Thank you to all the other Ghibli owners who enabled me to successfully transfer my Itunes music to an SD Card and have that music readable by my new 2015 Ghibli. I thought I would add a couple of extra bits of information that I would have found useful as I went through this process.

First, as recommended by the other writers, I used a SanDisk 32 GB SDHC. I formatted the SD Card to MS DOS FAT. Next I highlighted and copied all the music album folders from the Music/Itunes/Itunes Media folder off my IMac desktop computer and pasted them into the SD Card.

As noted by previous writers, if you just took this SD Card and inserted into the Ghibli, the Ghibli would detect Meta Data (i.e. those shell-like files that do not do anything other than to make your folders look messy). You would still have music files that would be readable by the Ghibli, however they would be mixed in with the Meta Data files and the appearance on your Ghibli screen would look rather messy. That is, you would always have to scroll past the MetaData files in any directory before you got to the real music files.

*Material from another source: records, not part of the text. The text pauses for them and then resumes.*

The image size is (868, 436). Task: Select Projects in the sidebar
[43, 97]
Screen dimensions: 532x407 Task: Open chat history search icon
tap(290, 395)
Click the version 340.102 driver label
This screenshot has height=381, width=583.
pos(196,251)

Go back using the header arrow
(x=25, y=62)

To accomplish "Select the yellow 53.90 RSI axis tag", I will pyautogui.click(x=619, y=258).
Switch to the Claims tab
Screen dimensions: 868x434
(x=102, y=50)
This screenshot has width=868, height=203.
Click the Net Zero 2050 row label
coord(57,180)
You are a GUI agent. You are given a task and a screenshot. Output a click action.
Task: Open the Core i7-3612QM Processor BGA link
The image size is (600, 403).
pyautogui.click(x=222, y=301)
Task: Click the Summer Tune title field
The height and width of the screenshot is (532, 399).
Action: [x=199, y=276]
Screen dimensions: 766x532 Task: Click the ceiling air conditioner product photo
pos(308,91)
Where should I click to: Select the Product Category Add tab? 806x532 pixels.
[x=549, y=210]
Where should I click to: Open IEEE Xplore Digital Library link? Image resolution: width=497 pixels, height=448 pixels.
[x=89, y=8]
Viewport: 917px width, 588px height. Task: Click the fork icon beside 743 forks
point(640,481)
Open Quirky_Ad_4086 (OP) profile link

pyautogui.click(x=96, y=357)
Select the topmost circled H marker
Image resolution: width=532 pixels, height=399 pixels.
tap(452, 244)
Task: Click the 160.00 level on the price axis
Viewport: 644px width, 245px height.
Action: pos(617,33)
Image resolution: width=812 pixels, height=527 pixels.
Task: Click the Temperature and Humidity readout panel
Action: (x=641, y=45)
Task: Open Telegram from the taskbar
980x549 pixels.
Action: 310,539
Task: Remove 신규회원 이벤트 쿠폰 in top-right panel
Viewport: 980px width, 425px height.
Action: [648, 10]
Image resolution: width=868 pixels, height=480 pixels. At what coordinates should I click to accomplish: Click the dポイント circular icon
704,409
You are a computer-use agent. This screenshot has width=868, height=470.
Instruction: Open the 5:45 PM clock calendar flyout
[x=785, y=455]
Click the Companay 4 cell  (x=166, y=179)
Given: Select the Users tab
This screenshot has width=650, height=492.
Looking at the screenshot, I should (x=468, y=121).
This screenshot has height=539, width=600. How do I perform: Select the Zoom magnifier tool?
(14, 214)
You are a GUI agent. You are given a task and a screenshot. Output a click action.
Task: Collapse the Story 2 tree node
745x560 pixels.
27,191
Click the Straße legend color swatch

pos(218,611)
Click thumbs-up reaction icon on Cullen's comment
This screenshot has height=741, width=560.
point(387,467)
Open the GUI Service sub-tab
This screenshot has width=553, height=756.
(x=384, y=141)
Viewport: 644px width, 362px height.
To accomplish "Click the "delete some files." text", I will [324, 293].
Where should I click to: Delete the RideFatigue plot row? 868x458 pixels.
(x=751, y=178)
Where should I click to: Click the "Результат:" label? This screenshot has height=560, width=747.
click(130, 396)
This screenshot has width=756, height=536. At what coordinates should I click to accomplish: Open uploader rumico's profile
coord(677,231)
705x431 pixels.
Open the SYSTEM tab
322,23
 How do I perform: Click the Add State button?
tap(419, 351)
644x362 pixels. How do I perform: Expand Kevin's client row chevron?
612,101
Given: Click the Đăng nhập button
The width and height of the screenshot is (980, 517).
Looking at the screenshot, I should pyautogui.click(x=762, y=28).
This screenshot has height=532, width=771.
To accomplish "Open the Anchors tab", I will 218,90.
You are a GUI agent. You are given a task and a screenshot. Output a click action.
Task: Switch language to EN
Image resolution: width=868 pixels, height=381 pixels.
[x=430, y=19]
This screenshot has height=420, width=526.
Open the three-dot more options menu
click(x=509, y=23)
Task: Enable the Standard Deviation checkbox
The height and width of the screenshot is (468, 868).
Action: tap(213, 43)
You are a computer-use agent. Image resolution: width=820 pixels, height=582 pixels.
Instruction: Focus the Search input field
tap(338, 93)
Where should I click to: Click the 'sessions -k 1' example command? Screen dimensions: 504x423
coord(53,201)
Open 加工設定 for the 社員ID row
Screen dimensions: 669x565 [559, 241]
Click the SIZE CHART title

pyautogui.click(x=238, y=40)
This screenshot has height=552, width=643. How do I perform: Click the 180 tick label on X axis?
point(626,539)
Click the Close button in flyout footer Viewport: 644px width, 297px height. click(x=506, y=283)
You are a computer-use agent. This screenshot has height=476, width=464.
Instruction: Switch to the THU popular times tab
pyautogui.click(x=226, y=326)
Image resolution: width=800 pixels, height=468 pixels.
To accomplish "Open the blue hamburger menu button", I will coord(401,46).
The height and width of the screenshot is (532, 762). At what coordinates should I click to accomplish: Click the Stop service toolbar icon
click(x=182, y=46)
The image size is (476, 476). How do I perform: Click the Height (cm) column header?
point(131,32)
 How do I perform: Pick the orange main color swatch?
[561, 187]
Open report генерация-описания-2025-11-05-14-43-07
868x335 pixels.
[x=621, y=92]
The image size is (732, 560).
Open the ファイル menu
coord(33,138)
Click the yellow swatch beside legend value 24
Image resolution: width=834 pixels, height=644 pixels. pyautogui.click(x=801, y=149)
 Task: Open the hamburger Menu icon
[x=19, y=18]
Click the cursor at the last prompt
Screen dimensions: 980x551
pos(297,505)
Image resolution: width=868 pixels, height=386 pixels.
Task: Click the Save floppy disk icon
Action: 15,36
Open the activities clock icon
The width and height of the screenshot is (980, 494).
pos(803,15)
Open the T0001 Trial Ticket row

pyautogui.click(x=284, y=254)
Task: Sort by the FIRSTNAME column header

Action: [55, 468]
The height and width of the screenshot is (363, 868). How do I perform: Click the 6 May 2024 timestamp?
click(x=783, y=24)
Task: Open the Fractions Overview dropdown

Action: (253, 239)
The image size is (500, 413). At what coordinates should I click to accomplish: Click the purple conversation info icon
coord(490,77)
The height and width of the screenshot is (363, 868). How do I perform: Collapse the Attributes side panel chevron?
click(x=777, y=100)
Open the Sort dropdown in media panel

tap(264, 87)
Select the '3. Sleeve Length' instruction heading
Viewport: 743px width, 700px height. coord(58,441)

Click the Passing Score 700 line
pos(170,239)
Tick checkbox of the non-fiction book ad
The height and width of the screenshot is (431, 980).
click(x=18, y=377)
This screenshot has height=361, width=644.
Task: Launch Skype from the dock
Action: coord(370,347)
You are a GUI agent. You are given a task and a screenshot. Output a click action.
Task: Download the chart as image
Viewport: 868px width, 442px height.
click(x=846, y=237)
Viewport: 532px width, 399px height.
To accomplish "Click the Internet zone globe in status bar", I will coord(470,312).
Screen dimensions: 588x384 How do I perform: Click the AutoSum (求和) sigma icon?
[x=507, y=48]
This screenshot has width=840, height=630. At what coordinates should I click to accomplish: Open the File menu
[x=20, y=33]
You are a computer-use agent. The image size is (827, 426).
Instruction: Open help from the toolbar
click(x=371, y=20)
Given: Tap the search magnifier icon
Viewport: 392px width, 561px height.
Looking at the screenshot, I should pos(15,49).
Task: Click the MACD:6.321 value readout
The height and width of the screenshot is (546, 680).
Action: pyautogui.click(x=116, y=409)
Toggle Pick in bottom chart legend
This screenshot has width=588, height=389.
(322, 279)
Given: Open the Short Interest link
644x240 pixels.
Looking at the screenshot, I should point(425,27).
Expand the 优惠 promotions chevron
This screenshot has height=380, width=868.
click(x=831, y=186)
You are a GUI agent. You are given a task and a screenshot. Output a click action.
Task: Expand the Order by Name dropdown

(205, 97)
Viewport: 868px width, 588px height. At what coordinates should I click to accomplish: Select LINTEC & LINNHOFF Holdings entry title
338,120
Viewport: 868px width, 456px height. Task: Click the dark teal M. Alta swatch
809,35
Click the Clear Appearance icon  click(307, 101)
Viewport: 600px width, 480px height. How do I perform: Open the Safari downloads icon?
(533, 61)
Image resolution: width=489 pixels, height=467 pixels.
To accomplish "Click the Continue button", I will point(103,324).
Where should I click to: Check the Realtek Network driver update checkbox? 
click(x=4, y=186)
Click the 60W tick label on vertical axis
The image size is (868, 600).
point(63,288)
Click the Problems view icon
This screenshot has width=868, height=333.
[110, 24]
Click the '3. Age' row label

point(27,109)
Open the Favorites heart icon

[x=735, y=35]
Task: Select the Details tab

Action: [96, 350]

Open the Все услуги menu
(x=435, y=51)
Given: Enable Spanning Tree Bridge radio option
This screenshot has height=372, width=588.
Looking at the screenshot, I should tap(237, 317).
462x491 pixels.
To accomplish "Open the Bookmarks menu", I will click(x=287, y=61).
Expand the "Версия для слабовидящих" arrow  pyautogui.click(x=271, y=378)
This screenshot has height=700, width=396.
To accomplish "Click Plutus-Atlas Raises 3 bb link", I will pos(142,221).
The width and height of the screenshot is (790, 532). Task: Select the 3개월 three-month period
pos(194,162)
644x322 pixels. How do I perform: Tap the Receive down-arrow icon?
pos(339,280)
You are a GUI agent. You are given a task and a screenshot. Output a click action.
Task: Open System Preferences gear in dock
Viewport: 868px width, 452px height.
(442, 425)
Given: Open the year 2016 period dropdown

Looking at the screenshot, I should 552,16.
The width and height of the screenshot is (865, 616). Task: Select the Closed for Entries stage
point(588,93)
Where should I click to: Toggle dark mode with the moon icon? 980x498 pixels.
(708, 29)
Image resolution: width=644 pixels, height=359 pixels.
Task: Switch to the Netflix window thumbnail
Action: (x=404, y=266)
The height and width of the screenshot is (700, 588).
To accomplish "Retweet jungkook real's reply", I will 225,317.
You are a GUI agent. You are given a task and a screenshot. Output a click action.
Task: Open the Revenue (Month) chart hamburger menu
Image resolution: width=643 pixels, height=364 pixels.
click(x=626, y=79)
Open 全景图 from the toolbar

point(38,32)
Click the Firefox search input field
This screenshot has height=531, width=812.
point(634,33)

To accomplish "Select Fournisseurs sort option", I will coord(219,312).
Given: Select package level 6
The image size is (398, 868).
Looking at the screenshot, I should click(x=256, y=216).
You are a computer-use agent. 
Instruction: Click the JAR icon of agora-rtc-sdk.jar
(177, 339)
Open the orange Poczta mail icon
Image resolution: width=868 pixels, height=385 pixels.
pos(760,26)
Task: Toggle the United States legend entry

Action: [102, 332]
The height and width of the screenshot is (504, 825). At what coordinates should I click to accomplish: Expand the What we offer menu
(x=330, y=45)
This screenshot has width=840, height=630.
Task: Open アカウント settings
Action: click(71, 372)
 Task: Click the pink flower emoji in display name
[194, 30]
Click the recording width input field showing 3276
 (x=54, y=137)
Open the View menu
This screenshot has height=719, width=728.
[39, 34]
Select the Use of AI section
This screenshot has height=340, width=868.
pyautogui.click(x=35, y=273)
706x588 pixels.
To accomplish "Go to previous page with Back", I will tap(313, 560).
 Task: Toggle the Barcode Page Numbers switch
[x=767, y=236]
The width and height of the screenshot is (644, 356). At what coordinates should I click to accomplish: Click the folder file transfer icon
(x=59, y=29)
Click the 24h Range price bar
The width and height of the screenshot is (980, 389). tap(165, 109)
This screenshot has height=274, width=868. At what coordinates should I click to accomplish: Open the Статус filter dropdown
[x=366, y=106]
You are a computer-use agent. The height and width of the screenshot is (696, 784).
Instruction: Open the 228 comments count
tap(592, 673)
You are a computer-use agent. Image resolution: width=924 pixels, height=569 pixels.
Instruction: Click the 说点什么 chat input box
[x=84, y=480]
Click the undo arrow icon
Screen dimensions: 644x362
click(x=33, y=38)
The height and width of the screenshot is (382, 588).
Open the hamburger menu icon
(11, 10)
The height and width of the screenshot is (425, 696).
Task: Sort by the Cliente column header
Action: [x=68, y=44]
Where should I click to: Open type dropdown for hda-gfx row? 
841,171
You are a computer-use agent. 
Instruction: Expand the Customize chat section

To remove the Meta data, install the Blue Harvest program on your IMac. There is a free 30 day trial, after that, you need to pay money. After you install Blue Harvest, you can simply right click on any folder and select “Clean with Blue Harvest”, then the program will proceed to wipe the Meta Data from that file. When Blue Harvest is complete, it will show a pop up of everything it has deleted and say that it has completed the cleaning.

In the previous posts, no one mentioned how the Blue Harvest worked after you clicked “Clean with Blue Harvest”. So when I first tried it, I tried to clean the entire SD Card. Blue Harvest did not appear to do anything, so I falsely assumed that the cleaning was almost instantaneous. Unfortunately, it is not. When I popped the SD Card back into my Ghibli, the MetaData was still there. What I later realized was that Blue Harvest first has to read all your files before it begins the cleaning, so I never gave Blue Harvest a chance to complete its work on the entire SD Card with some 500 plus songs before I stopped the process by ejecting the SD Card from my IMac. I learned this by trying something different. Instead of selecting the SD Card, I selected on just one album folder from the SD Card and selected “Clean with Blue Harvest”. As this was a much smaller folder than the entire SD Card, the Blue Harvest pop up showing that it was cleaning came up right away. Subsequent to this discovery, I chose to clean about 10 albums at a time as opposed to trying to clean the entire SD Card.

Like a previous writer posted, the Song Title when it appears on your Ghibli display will include an Itunes Track Number in front of it. If you do not like this, you can go back into the individual song and rename the file to exclude the track number. Tedious, but it can be done.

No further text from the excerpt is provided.